If Ashe was nervous, he didn’t show it, perhaps because he already knew so much about the school, having listened to Donald Dell’s endless tales about his alma mater. “During his brief visit,” commented Steve Flink of World Tennis, “one discovered that Ashe would probably fit comfortably into the intellectual landscape of campus life as a teacher, if he ever chose to do so.” Henry Louis “Skip” Gates Jr., a young assistant professor of English destined for academic stardom, was similarly impressed. After watching Arthur interact with a group of students during a campus tour, Gates asked the visiting tennis star if he had ever thought about pursuing a PhD. He also tried to recruit him to teach a multiweek course at Yale, perhaps on sports, race, and education. Arthur was flattered and told Gates he would think it over.

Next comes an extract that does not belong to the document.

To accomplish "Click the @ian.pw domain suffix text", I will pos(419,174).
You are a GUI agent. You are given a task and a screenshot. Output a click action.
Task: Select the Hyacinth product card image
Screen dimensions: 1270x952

Arthur’s visit included a press conference held at the Payne Whitney Gymnasium. Accompanied by his old friend Benny Sims, the first black teaching pro at Longwood Cricket Club, he strode to the podium to answer a bevy of questions posed by a mixed crowd of students and reporters. Relaxed but focused, he offered a full measure of constructive advice. “It’s very important to learn another language and to speak it like English,” he declared. “Second, take a course in computer science. Third, take one in public speaking to give you self-confidence. . . . Last, I urge you to get to see as much of the world as possible. You can’t learn enough about it from the New York Times, Dan Rather or Tom Brokaw. You’ve got to see it for yourself.”

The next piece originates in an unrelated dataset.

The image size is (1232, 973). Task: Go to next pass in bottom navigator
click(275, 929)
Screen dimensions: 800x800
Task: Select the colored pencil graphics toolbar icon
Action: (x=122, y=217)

Predictably, someone in the crowd wanted to know his opinion on Proposition 48, the new NCAA policy that raised the existing requirements for Division I and II scholarship eligibility. Beginning in the fall of 1986, freshman athletes receiving scholarships would have to have a score of at least 700 (out of 1600) on the Scholastic Aptitude Test (SAT), and a 2.0 or better high school grade point average in eleven academic courses.

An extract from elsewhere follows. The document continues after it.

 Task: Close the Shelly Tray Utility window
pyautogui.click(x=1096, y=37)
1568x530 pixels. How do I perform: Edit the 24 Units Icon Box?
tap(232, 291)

Prop 48 was approved despite considerable opposition, mostly from historically black colleges and universities. From the moment it passed, there was pressure either to lower the standards or to allow exceptions to accommodate disadvantaged and minority students. Eventually the NCAA worked out a compromise—essentially a “partial qualifier” category providing scholarship possibilities in the sophomore year (they could not play as freshmen) for marginal and underperforming students if they met one of the two requirements—either the minimum acceptable score on a standardized test or the required high school grade point average. This amendment would later spawn a countermeasure known as Prop 42, which sought to restore the original strict standards of Prop 48.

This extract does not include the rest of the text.